Soviet science has long been the object of scorn and derision among the Western scientific elite. No word communicates pseudoscience better than the accusation of "Lysenkoism." Lysenko's name alone functions as proof that the way we "do science" is decisively superior to a system that judges scientific theories by whether they're bourgeois or proletarian. Just mention his name, and you've singlehandedly disproven the notion of manmade climate change.
But Lysenko, who has returned to the scene in the science of epigenetics, isn't the only Soviet scientist winning his triumph over Western minds.
The Soviet astrophysicist Nikolai Kardashev proposed a simple scale for measuring the scientific progress of civilizations. Kardashev wasn't evidently a proletarian theorist of the stripe of Lysenko: he didn't derive genetics from Marxist-Leninist doctrine. But his theories were part and parcel of Soviet science in a different way. They were part of Soviet social science or political science—an extension of the Soviet philosophy of history to a ranking of the future scientific development of civilization.
The Kardashev scale divides civilizations into types 1, 2, & 3. Type 1 civilizations produce and consume energy roughly at the high level of modern civilization. Earth as a whole would become type 1 when all countries successfully modernized. Type 2 civilizations harness all the energy available from their local star, while type 3 civilizations harness all the energy available in their local galaxy.
Enter Michio Kaku. Kaku has speculated that human civilization will become type 1 within the next hundred or two hundred years, type 2 within the next thousand, and type 3 within the next hundred thousand years. Kaku's interpretation of Kardashev has now begun to draw the attention of transhumanists.
What better way to fuel your prophecy of technological development than a good old-fashioned philosophy of history?
Dream up what you want the future to be, and then punch out a sequential list of civilizational types. VoilĂ . It's science! And because you haven't said anything stupid about hard winter wheat, you'll never be called a Lysenko.
For just that reason, our own technoprophets are even worse than the recently rehabilitated Lysenko. Our ascent up the Kardashev scale depends on technology, technology comes from science, and you can't argue with that. Every advance in our energy productivity proves we're on the way up.
This development suggests a strange possibility. Lysenko's rehabilitation has come through epigenetics—the science of gene switching due to environmental (and thus also cultural) factors. "Grandma's Experiences Leave a Mark on Your Genes," says Discover Magazine. The iniquity of the fathers is visited upon the children unto the third and fourth generation, someone once said. So too their blessing.

Saved entries:
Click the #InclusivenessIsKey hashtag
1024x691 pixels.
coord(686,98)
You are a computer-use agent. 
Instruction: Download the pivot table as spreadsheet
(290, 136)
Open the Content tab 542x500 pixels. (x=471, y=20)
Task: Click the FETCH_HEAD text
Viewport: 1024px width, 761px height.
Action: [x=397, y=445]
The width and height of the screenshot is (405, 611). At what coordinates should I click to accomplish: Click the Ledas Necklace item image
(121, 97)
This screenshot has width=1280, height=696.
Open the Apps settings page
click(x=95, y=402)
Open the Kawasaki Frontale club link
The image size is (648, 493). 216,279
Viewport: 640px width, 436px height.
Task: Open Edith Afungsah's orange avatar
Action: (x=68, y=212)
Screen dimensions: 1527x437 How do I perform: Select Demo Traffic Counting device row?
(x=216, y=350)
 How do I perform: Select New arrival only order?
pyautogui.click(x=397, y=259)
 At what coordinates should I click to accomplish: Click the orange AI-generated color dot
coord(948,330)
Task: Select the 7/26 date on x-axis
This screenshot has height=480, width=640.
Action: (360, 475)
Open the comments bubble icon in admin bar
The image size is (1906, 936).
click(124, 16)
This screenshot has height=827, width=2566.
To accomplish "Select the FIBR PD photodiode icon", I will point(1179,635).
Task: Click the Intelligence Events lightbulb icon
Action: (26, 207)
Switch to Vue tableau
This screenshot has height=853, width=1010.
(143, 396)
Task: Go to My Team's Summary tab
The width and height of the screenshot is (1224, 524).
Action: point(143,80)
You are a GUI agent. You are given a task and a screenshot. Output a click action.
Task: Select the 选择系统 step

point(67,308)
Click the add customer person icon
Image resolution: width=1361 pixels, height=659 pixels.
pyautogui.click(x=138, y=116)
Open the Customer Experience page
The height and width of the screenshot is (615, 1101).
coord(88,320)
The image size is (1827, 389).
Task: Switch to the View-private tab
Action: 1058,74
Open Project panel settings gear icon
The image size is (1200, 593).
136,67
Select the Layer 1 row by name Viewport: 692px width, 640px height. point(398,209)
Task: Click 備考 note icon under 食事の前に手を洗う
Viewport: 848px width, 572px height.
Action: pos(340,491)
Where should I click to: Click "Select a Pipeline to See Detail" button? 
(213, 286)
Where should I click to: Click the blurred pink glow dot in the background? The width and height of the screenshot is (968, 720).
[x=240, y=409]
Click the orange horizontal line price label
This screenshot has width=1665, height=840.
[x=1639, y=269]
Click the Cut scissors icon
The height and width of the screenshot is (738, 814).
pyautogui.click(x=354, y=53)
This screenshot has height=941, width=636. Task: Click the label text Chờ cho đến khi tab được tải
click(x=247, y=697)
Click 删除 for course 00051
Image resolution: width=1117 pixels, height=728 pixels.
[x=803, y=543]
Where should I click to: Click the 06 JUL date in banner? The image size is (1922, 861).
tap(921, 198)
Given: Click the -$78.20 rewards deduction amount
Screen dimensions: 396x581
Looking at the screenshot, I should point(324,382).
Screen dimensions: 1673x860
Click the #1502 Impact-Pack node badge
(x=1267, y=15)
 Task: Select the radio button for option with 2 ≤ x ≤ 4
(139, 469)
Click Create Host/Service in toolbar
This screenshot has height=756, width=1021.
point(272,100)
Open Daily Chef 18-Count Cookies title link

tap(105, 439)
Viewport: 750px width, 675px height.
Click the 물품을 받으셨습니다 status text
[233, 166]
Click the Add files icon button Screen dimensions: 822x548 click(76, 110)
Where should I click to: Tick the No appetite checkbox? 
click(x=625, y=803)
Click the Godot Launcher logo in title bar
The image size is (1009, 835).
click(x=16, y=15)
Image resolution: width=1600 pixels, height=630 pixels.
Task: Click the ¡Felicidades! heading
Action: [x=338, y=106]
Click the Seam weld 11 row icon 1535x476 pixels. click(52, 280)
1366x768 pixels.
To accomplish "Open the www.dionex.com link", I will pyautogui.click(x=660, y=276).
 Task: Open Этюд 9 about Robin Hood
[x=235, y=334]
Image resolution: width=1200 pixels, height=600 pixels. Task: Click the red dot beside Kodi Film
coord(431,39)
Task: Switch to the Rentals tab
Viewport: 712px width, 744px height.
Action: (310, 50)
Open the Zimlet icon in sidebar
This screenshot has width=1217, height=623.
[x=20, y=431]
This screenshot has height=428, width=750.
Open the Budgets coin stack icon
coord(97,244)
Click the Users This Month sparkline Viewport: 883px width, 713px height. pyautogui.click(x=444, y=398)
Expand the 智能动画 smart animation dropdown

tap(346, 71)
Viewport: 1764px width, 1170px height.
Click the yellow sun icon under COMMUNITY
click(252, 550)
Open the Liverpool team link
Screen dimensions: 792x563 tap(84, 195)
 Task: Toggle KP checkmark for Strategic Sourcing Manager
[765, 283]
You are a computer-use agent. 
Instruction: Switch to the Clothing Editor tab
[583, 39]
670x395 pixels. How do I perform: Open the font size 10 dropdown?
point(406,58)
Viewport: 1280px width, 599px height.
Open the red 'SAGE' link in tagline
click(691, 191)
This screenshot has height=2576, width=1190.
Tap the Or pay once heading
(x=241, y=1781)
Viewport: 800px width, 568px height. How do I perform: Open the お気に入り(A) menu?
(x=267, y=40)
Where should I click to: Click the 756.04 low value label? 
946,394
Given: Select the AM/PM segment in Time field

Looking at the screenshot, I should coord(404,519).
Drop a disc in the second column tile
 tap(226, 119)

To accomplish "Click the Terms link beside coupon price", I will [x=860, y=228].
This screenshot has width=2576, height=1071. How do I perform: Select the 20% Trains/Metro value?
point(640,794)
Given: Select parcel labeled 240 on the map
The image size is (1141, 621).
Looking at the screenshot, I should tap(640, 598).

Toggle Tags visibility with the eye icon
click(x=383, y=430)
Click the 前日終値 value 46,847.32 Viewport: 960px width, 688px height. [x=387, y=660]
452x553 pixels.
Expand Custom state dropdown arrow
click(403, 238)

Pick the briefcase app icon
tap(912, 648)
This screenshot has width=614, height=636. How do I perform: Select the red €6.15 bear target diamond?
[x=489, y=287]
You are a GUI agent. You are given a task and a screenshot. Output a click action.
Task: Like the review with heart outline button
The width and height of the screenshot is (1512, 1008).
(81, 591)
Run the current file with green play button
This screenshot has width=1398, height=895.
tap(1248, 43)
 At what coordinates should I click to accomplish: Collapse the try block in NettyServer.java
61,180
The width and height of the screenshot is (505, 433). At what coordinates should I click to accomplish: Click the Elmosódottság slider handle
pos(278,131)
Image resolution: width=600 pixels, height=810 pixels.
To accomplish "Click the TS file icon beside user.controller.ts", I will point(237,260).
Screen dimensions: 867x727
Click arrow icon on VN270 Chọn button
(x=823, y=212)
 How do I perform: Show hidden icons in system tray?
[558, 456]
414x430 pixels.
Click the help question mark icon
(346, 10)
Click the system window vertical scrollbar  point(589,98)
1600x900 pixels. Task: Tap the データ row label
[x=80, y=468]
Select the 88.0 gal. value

**REQUIRED ACTION:** In the essay on Soviet science, copy the part starting with "What better way" and going on through "the way up.", switching "technoprophets" to "futurists". You won't need the listing for this.

**EXERCISE SOLUTION:**
What better way to fuel your prophecy of technological development than a good old-fashioned philosophy of history?
Dream up what you want the future to be, and then punch out a sequential list of civilizational types. VoilĂ . It's science! And because you haven't said anything stupid about hard winter wheat, you'll never be called a Lysenko.
For just that reason, our own futurists are even worse than the recently rehabilitated Lysenko. Our ascent up the Kardashev scale depends on technology, technology comes from science, and you can't argue with that. Every advance in our energy productivity proves we're on the way up.